UK science needs more investment and close links with our near neighbours, says Martin Rees.

This country still punches above its weight in science - but the global competition is strengthening fast. The challenge comes not just from the US but from the Far East. In our efforts to compete, we'll benefit from being meshed into Europe, an intellectual and economic superpower.

In the so-called "big sciences" - which require international-scale facilities - there has long been well-managed European collaboration. Cern in Geneva is destined to be the world's leading laboratory in particle physics for the next 15 years, the European Southern Observatory has the world's best ground-based telescopes, and the European Space Agency is Nasa's equal in unmanned space science.

Of course, these specialised and capital-intensive sciences aren't typical of research. But they are good portents - they show that Europe can fully match the US if we optimally develop a European research community.

What about European research in general? The omens are good. As a young researcher 30 years ago, I met my counterparts from mainland Europe in the US - that's where we all went to gain postdoctoral experience.

Young scientists are now more likely to migrate within Europe. The European Union fellowships and collaborative network programmes have been an effective stimulus and catalyst. And we should welcome the proposed European Research Council, provided its funds are allocated by a peer-review process that inspires confidence.

UK universities have problems but are in far better shape than those on mainland Europe: we have more diversity of funding and mission, and our universities have more autonomy over admissions of students and governance.

But our advantage in research is narrower than would be suggested by university league tables. That is because in mainland Europe the best researchers aren't in universities. In Germany, they are in Max Planck Institutes, many of which are world-class. In France, they are in Centre National de la Recherche Scientifique, which has pockets of excellence.

This hiving off of the best researchers is a major drag on efforts to improve French and German universities.

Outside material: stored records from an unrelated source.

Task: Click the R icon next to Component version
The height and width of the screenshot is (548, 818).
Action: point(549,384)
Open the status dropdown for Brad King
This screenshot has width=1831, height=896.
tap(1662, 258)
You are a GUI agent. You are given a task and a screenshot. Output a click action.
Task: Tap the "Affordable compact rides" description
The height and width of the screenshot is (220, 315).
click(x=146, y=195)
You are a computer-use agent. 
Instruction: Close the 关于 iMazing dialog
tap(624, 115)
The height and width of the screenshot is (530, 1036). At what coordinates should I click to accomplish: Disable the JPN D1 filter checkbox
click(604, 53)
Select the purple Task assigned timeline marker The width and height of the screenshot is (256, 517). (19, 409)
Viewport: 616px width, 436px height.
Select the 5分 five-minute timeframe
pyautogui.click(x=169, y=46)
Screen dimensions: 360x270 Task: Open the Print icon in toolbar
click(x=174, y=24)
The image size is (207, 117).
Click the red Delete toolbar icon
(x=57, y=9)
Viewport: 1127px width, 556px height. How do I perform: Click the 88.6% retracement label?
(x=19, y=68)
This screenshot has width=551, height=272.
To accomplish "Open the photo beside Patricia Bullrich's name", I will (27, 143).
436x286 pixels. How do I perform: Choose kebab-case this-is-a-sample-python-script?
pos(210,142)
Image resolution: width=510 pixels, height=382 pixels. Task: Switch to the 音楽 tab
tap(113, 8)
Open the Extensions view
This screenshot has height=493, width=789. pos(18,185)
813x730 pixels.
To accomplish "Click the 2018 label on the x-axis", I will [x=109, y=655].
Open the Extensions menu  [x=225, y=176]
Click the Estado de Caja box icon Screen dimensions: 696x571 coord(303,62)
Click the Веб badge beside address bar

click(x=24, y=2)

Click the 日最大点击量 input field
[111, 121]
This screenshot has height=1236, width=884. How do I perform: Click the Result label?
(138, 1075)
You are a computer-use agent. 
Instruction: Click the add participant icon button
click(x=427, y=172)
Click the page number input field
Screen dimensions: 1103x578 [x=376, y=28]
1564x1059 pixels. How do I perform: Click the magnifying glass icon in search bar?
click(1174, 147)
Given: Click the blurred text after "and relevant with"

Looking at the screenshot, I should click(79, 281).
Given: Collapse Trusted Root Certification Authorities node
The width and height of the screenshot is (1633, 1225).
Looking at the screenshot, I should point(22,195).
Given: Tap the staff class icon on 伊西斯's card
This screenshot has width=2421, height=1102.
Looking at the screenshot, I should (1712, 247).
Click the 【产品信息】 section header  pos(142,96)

Indeed, what we see in mainland Europe reinforces the virtues of the "research university" model that prevails in the US and the UK. Harvard and Berkeley universities are major assets to the US through the worldwide pull they exert on talent, the collective expertise of their faculty and the consequent quality of the graduates they feed into all walks of life.

To sustain our own research universities, we need to stem the drain of talent across the Atlantic. But there is another concern - the total pool of talent in academe. Some people will become academics come what may. But academe cannot survive just on these.

Universities must attract their share of people who are ambitious and have flexible talent. Unless academe can compete with other career paths that seem more alluring we risk a downward spiral that would jeopardise our competitiveness in science and technology.

Stronger universities in the rest of Europe - and greater mobility and opportunity - would be good for us too. Europe collectively could then offer a stronger counter-attraction to the US as a destination of choice for mobile talent than the UK alone ever could. But we risk falling further behind. Lord Patten, chancellor of Oxford and Newcastle universities, noted in a recent lecture that the total expenditure on higher education in the US was 2.6 per cent of gross national product; in contrast, the total of public and private funding in the UK, France and Germany was only 1.1 per cent of GNP.

We focus obsessively on optimising how funds are apportioned, via the research assessment exercise and so on. But not even an optimal system will allow UK universities to fulfil their potential for the nation unless the total funding is more commensurate with the level in the US.

To make a real difference would not require prohibitively larger investment: the Higher Education Funding Council for England's annual budget is comparable to the Christmas bonuses shared last year by 3,000 city traders. As Lord Patten said: "How can Europe be so condescending about US culture when that country spends twice as much on knowledge, its transmission to students and its acquisition, as Europe?"

Whether we, and the rest of Europe, close the gap is a matter of priorities, values and incentives.

Lord Rees is president of the Royal Society and master of Trinity College, Cambridge.